Sinead came out of her bedroom to find her father counting twenty-dollar bills on the living room table.

“What you don’t know, you don’t have to worry about.”

“I’m a cop, for crying out loud.”

He glanced up at her over the rim of his readers. “Please,” he snorted. “You’re a Mill Valley cop. Doesn’t count.”

He said it all the time, and she knew better than to rise to the bait, but she was anxious about tonight so she was a little more on edge than normal. “Yeah, and why is that? Is it because the SFPD wouldn’t have anything to do with another cop named O’Hara?”

“Sinead, I do not need your attitude right now.”

Sinead took a deep breath and summoned her patience. “All I’m asking is that you make an attempt to hide the result of your criminal activities from me. You have a bedroom. Use it.”

Her father ignored her and instead took the time to take in her appearance. “You’re all gussied up.”

Sinead shook her head. Only her father still used words likegussied. She hesitated and then told him the truth. “I’ve got a date.”

That had him raising his eyes again. It was no secret dating wasn’t something she did a lot of. The truth of the matter was, Sinead was a pretty reserved person and had been since losing her mother as a teenager. She had a few close friends, her work and her father.

Who she was still living with at the age of twenty-eight.

A fairly sad commentary on her life. Except housing in the Bay area was ridiculous. And for some reason their two-bedroom apartment in the Shady Oaks complex in the south side of San Francisco was affordable as long as they were both contributing.

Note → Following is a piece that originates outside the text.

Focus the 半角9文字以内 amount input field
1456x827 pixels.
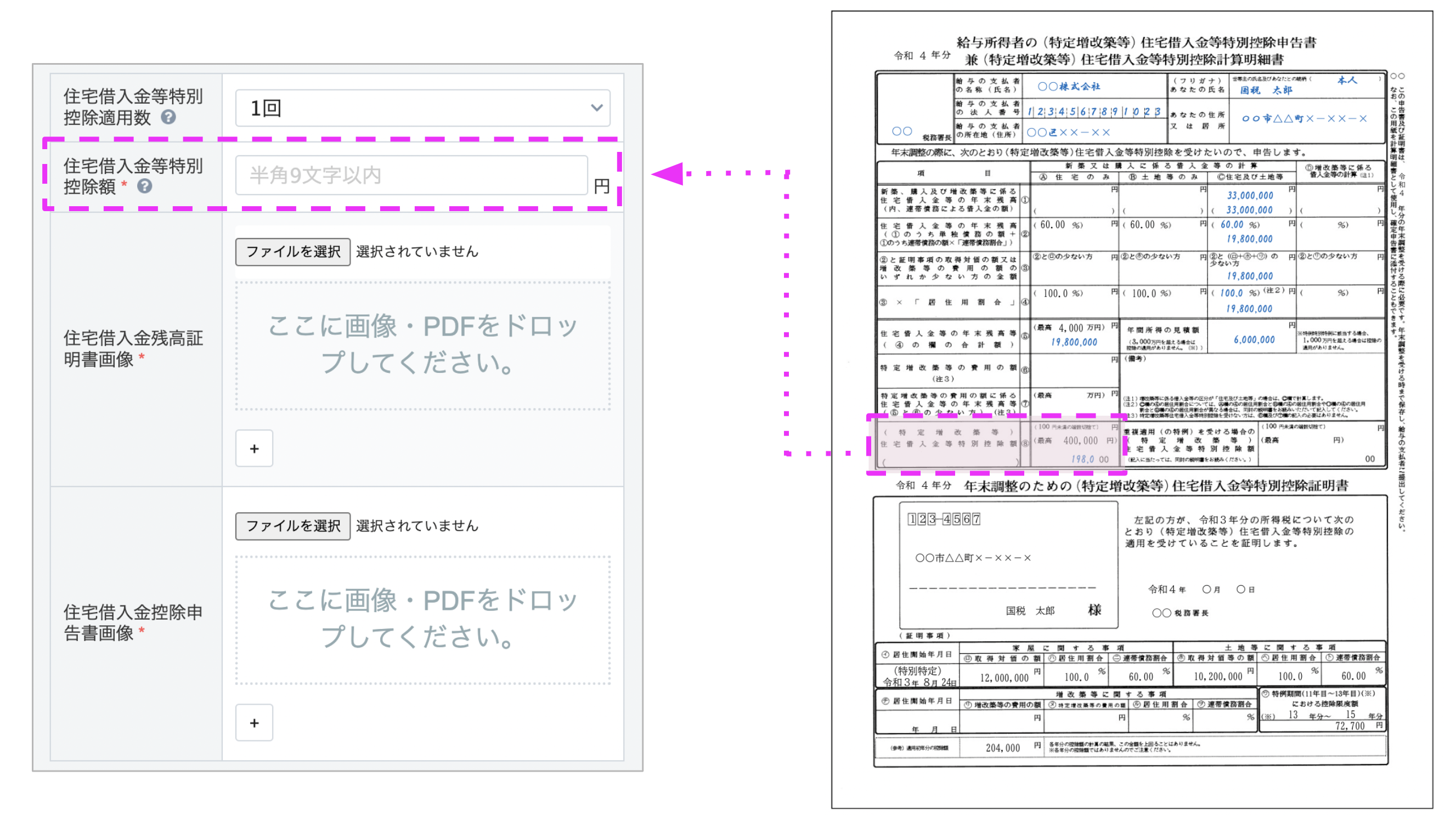(411, 175)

She just wasn’t overly thrilled with how her father got those contributions. He told her what she didn’t know couldn’t hurt her.

“A date huh? I know this guy?”

“No.”

“He a cop?”

“No.”

“Good. Don’t trust cops.”

Sinead shook her head in disgust. “You used to be a really good cop.”

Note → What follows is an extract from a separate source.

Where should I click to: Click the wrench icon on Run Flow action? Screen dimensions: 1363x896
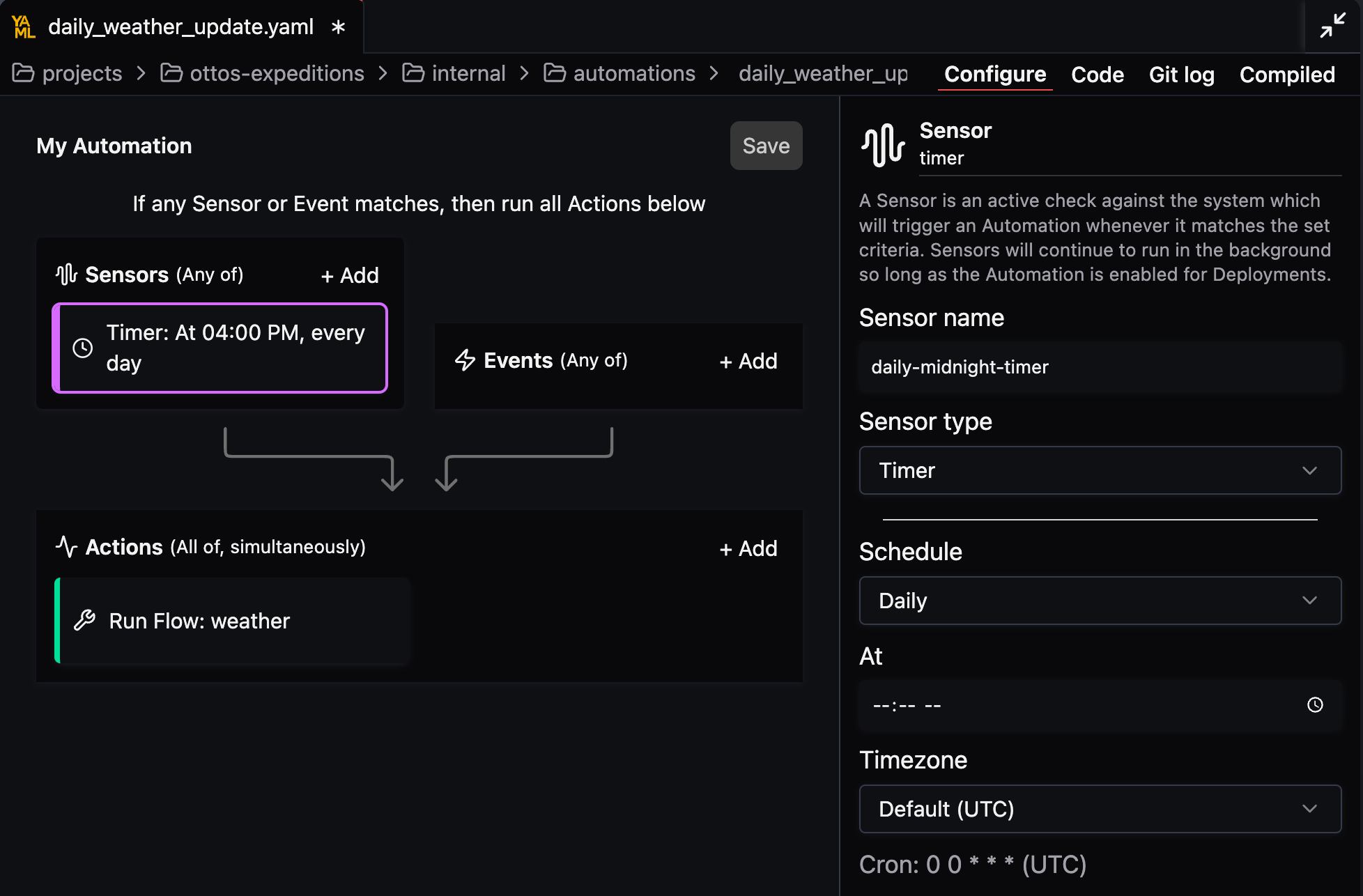click(x=85, y=620)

“Yeah well sometimes life takes a turn, doesn’t it?”

Taking a turnwas code for her mom’s death. Something her father never recovered from.

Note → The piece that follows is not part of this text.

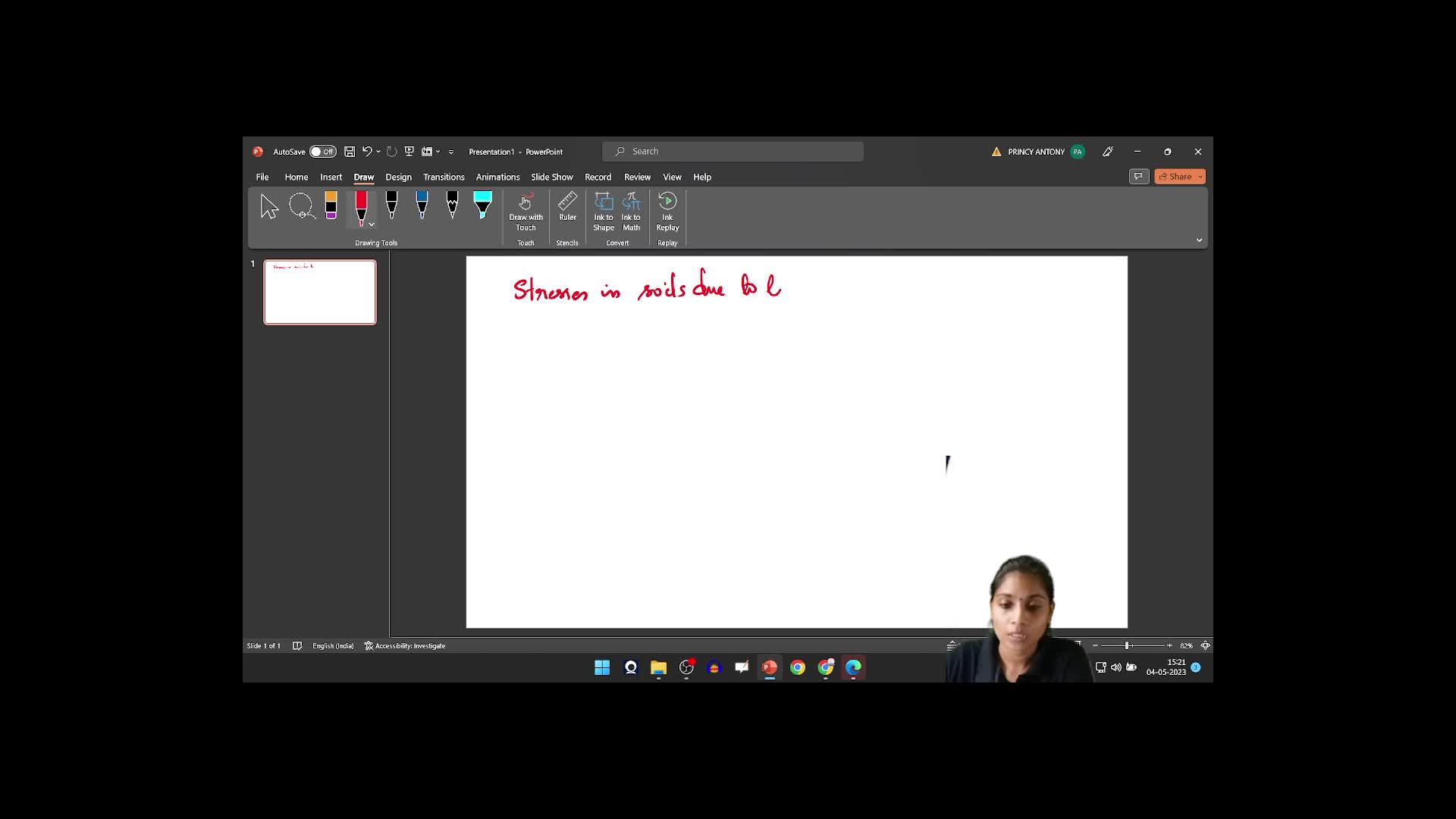This screenshot has height=819, width=1456.
Task: Switch to the Design tab
Action: [398, 177]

“Don’t wait up for me,” she finally said and headed for the door.

“This guy,” her father called out before she could leave. “He can’t come knock on a door to pick you up?”

Sinead looked around the shabby apartment, her father’s take from who knew what on the living room table, and thought it all looked a little crooked. Then she thought of David’s voice on the phone when he’d called her earlier. His accent had literally made her wet.

“No, he offered but I didn’t want him to see where I lived.”

She let her father sit with that and she skipped out the door, closing it behind her. She made her way down the steps of the complex through the courtyard, which to her looked even sadder thinking about how David might look at it.

The empty pool in the center of the courtyard was filled with dirt, broken beer bottles and cigarette butts. There were some broken lawn chairs around it. And every once in a while people gathered to drink or smoke together if it was a nice night. Not that she was ever asked to join. Not the lone cop in Shady Oaks.

Leaving all of it behind her, she focused on the night ahead. She ran her hand down her hair. Hoping the late August heat wouldn’t ruin all her effort. What her father called gussied was probably her nicest outfit. A soft cotton skirt, sandals and a light green sweater that brought out the green in her eyes.